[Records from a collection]
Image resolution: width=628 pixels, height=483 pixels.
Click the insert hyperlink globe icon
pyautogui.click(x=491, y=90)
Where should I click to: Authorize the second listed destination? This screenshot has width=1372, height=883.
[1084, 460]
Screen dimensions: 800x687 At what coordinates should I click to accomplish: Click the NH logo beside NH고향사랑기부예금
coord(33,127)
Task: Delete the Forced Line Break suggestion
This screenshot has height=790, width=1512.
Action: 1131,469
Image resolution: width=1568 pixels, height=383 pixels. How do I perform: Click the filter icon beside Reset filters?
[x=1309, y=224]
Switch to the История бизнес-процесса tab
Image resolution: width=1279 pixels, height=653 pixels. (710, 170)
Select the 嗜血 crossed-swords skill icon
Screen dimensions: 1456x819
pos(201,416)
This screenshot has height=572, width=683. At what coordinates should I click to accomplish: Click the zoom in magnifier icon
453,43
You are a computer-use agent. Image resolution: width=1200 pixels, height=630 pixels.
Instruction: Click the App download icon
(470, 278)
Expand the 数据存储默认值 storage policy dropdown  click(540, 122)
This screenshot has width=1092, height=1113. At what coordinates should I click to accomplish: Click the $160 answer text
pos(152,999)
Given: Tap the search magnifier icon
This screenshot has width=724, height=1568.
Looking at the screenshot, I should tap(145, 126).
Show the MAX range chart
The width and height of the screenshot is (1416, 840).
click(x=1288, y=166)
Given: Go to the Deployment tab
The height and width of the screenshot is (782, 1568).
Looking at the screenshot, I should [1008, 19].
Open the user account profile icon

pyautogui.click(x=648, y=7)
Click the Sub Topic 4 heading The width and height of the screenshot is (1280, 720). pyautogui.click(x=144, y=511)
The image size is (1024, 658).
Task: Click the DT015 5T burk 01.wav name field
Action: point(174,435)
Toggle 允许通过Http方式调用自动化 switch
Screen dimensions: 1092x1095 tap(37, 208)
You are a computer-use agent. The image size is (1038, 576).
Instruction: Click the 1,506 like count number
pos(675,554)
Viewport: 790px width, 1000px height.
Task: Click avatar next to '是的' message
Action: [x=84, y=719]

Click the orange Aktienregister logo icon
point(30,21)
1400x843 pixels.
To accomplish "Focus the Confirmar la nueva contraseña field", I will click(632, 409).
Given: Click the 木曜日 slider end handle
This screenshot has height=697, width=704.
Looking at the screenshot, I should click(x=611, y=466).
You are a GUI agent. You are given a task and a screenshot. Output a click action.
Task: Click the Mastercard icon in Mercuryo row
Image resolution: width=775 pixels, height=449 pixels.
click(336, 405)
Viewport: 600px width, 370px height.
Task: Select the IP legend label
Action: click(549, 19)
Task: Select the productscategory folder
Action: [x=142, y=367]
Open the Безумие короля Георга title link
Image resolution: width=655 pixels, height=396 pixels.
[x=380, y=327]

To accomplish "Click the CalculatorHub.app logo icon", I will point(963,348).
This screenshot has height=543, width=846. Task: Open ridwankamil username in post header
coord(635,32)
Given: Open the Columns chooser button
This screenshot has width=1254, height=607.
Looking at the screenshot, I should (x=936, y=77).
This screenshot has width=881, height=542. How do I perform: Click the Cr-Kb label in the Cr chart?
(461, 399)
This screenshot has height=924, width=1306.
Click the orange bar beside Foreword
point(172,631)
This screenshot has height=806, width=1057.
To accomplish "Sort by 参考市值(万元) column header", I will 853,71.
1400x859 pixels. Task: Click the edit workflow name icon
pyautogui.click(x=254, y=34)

- What the task asks
Once you have read the records above, set every one of them down again exactly.

- Written answer
Image resolution: width=628 pixels, height=483 pixels.
Click the insert hyperlink globe icon
pyautogui.click(x=491, y=90)
Where should I click to: Authorize the second listed destination? This screenshot has width=1372, height=883.
[1084, 460]
Screen dimensions: 800x687 At what coordinates should I click to accomplish: Click the NH logo beside NH고향사랑기부예금
coord(33,127)
Task: Delete the Forced Line Break suggestion
This screenshot has height=790, width=1512.
Action: 1131,469
Image resolution: width=1568 pixels, height=383 pixels. How do I perform: Click the filter icon beside Reset filters?
[x=1309, y=224]
Switch to the История бизнес-процесса tab
Image resolution: width=1279 pixels, height=653 pixels. (710, 170)
Select the 嗜血 crossed-swords skill icon
Screen dimensions: 1456x819
pos(201,416)
This screenshot has height=572, width=683. At what coordinates should I click to accomplish: Click the zoom in magnifier icon
453,43
You are a computer-use agent. Image resolution: width=1200 pixels, height=630 pixels.
Instruction: Click the App download icon
(470, 278)
Expand the 数据存储默认值 storage policy dropdown  click(540, 122)
This screenshot has width=1092, height=1113. At what coordinates should I click to accomplish: Click the $160 answer text
pos(152,999)
Given: Tap the search magnifier icon
This screenshot has width=724, height=1568.
Looking at the screenshot, I should tap(145, 126).
Show the MAX range chart
The width and height of the screenshot is (1416, 840).
click(x=1288, y=166)
Given: Go to the Deployment tab
The height and width of the screenshot is (782, 1568).
Looking at the screenshot, I should [1008, 19].
Open the user account profile icon

pyautogui.click(x=648, y=7)
Click the Sub Topic 4 heading The width and height of the screenshot is (1280, 720). pyautogui.click(x=144, y=511)
The image size is (1024, 658).
Task: Click the DT015 5T burk 01.wav name field
Action: point(174,435)
Toggle 允许通过Http方式调用自动化 switch
Screen dimensions: 1092x1095 tap(37, 208)
You are a computer-use agent. The image size is (1038, 576).
Instruction: Click the 1,506 like count number
pos(675,554)
Viewport: 790px width, 1000px height.
Task: Click avatar next to '是的' message
Action: [x=84, y=719]

Click the orange Aktienregister logo icon
point(30,21)
1400x843 pixels.
To accomplish "Focus the Confirmar la nueva contraseña field", I will click(632, 409).
Given: Click the 木曜日 slider end handle
This screenshot has height=697, width=704.
Looking at the screenshot, I should click(x=611, y=466).
You are a GUI agent. You are given a task and a screenshot. Output a click action.
Task: Click the Mastercard icon in Mercuryo row
Image resolution: width=775 pixels, height=449 pixels.
click(336, 405)
Viewport: 600px width, 370px height.
Task: Select the IP legend label
Action: click(549, 19)
Task: Select the productscategory folder
Action: [x=142, y=367]
Open the Безумие короля Георга title link
Image resolution: width=655 pixels, height=396 pixels.
[x=380, y=327]

To accomplish "Click the CalculatorHub.app logo icon", I will point(963,348).
This screenshot has height=543, width=846. Task: Open ridwankamil username in post header
coord(635,32)
Given: Open the Columns chooser button
This screenshot has width=1254, height=607.
Looking at the screenshot, I should (x=936, y=77).
This screenshot has width=881, height=542. How do I perform: Click the Cr-Kb label in the Cr chart?
(461, 399)
This screenshot has height=924, width=1306.
Click the orange bar beside Foreword
point(172,631)
This screenshot has height=806, width=1057.
To accomplish "Sort by 参考市值(万元) column header", I will 853,71.
1400x859 pixels. Task: Click the edit workflow name icon
pyautogui.click(x=254, y=34)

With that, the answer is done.